Re: [RFC] perf: a different approach to perf_rotate_context()

From: Song Liu
Date: Mon Mar 12 2018 - 20:40:00 EST




> On Mar 3, 2018, at 7:26 AM, Peter Zijlstra <peterz@xxxxxxxxxxxxx> wrote:
>
> On Thu, Mar 01, 2018 at 11:53:21AM -0800, Song Liu wrote:
>
>> Second, flexible_groups in cpuctx->ctx and cpuctx->task_ctx now have
>> exact same priority and equal chance to run. I am not sure whether this
>> will change the behavior in some use cases.
>>
>> Please kindly let me know whether this approach makes sense.
>
> What you've not said is, and what is not at all clear, is if your scheme
> preserved fairness.
>
>
> In any case, there's a ton of conflict against the patches here:
>
> https://git.kernel.org/pub/scm/linux/kernel/git/peterz/queue.git/log/?h=perf/testing
>
> And with those the idea was to move to a virtual time based scheduler
> (basically schedule those flexible events that have the biggest lag --
> that also solves 1).

While looking at these patches, I found it might not solve issue #1
(cpuctx->task_ctx->flexible_groups starvation). Here is an example on Intel
CPU (where ref-cycle can only use one hardware counter):

First, in one console start:
perf stat -e ref-cycles -I 10000

Second, in another console run:
perf stat -e ref-cycles -- benchmark

The second event will not run because the first event occupies the counter
all the time.

Maybe we can solve this by combining the two flexible_groups (cpuctx->ctx,
and cpuctx->task_ctx), and rotate them together? If this sounds reasonable,
I would draft a RFC for it.

Thanks,
Song

(Entries from a dataset)

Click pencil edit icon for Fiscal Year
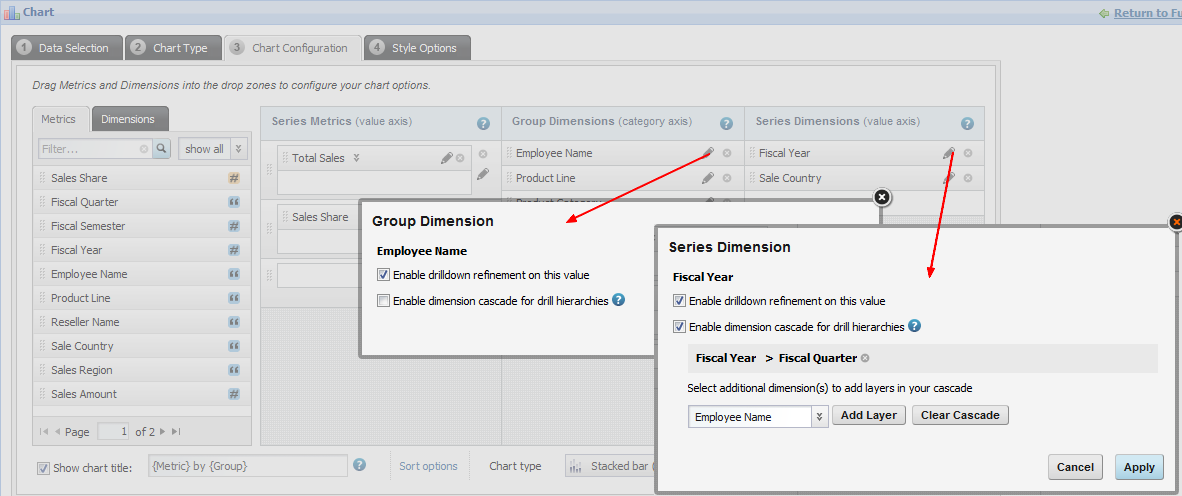Viewport: 1182px width, 496px height. (x=948, y=153)
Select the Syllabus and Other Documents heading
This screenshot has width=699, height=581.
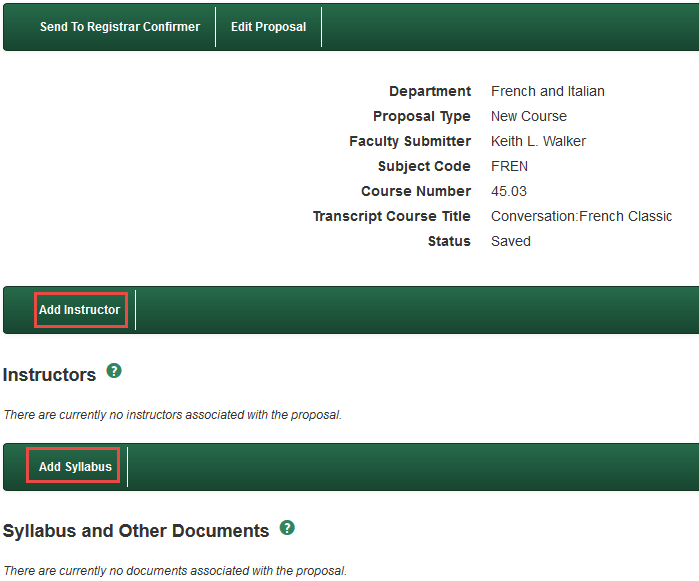pyautogui.click(x=136, y=531)
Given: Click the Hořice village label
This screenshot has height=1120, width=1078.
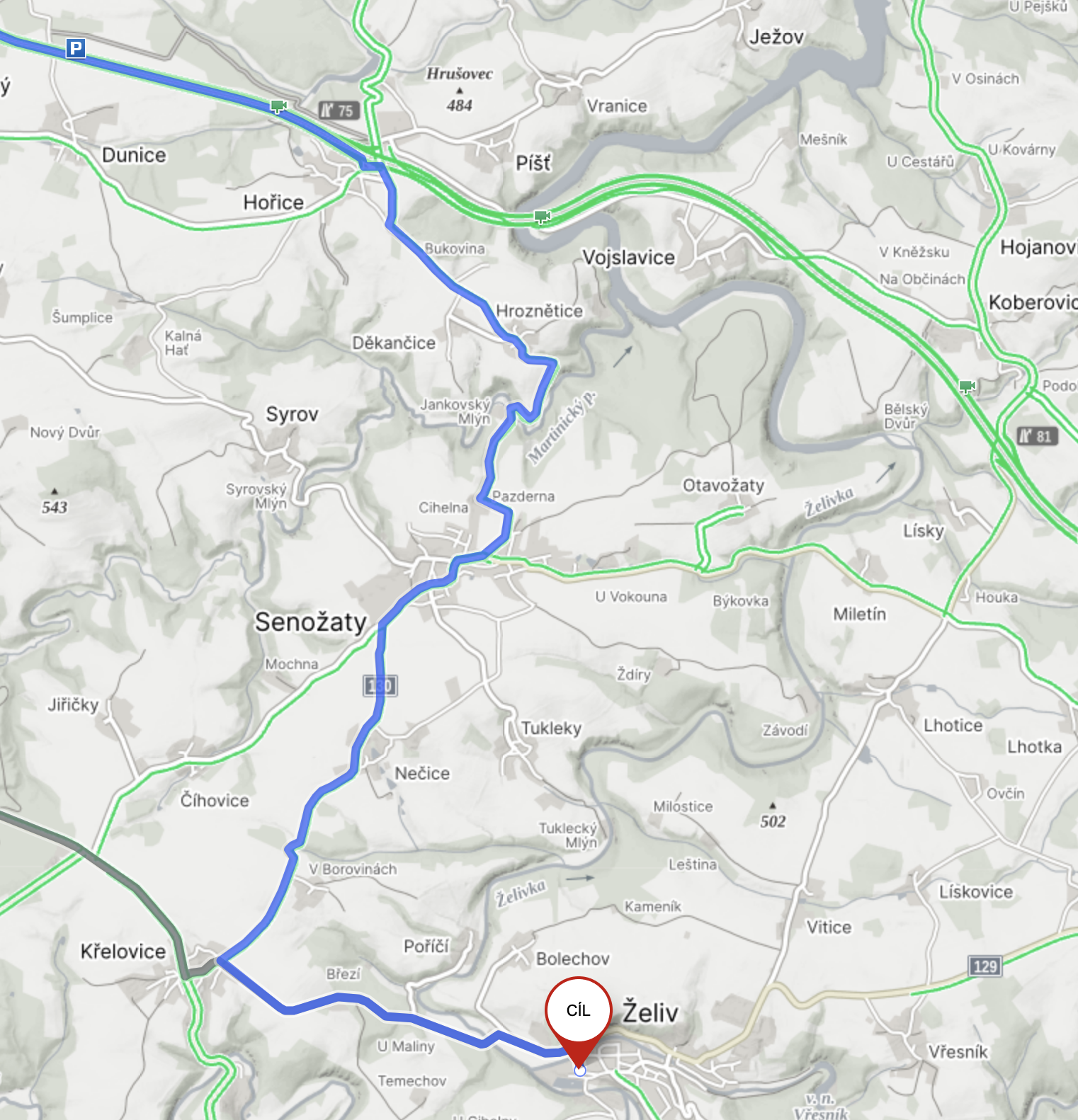Looking at the screenshot, I should click(273, 202).
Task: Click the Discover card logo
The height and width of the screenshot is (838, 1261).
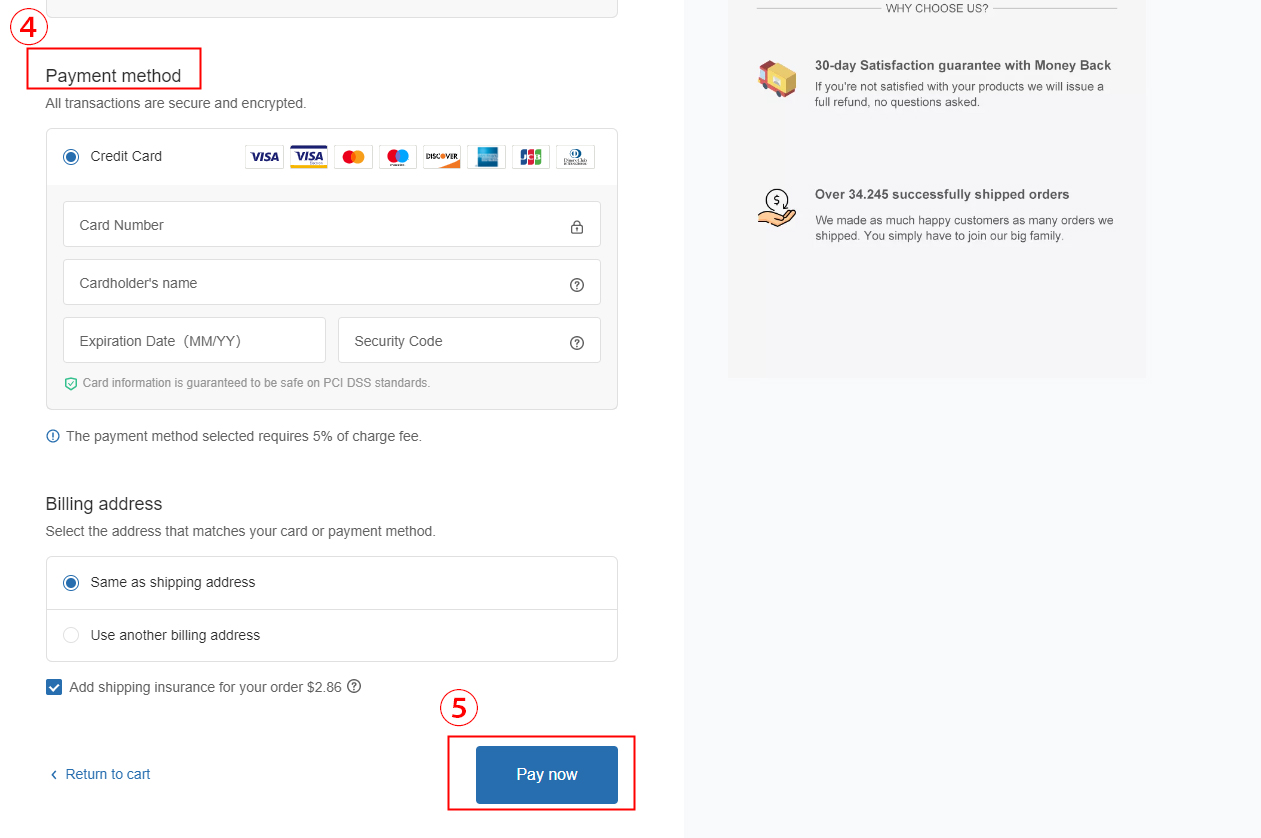Action: [442, 157]
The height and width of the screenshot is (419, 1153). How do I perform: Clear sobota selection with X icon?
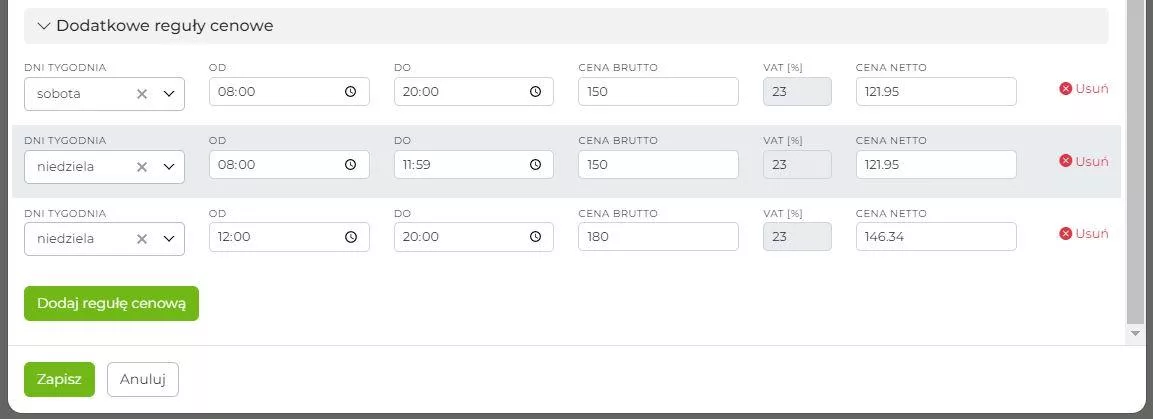142,93
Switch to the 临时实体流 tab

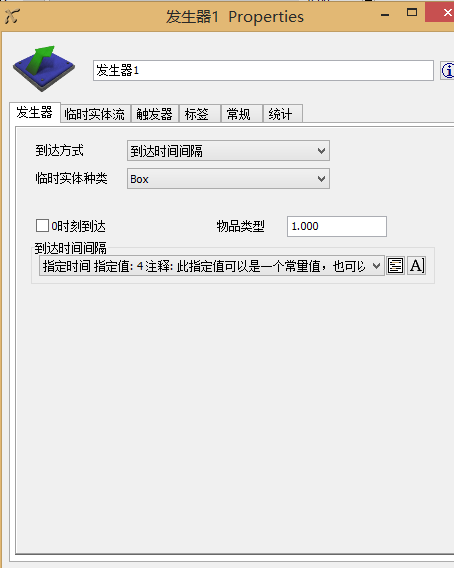pos(95,114)
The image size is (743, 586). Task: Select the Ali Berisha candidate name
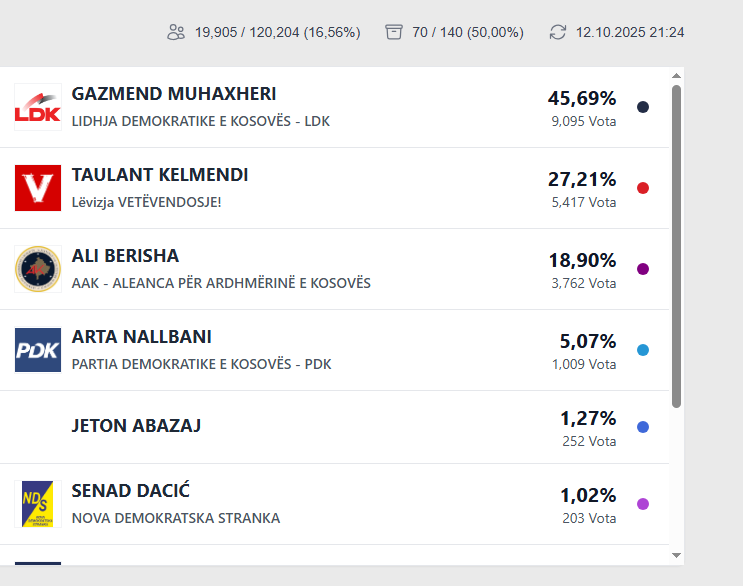tap(125, 256)
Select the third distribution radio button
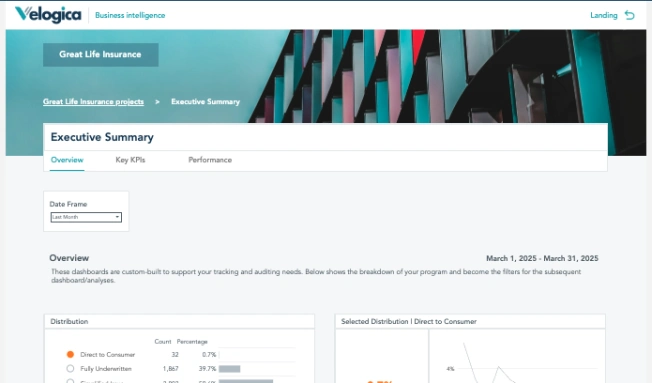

■ **Goal of the exercise**
Rewrite the perf thread reply from "From: Song Liu" to "some use cases.", swapping "priority" for "weight".

■ **Result for this task**
From: Song Liu
Date: Mon Mar 12 2018 - 20:40:00 EST




> On Mar 3, 2018, at 7:26 AM, Peter Zijlstra <peterz@xxxxxxxxxxxxx> wrote:
>
> On Thu, Mar 01, 2018 at 11:53:21AM -0800, Song Liu wrote:
>
>> Second, flexible_groups in cpuctx->ctx and cpuctx->task_ctx now have
>> exact same weight and equal chance to run. I am not sure whether this
>> will change the behavior in some use cases.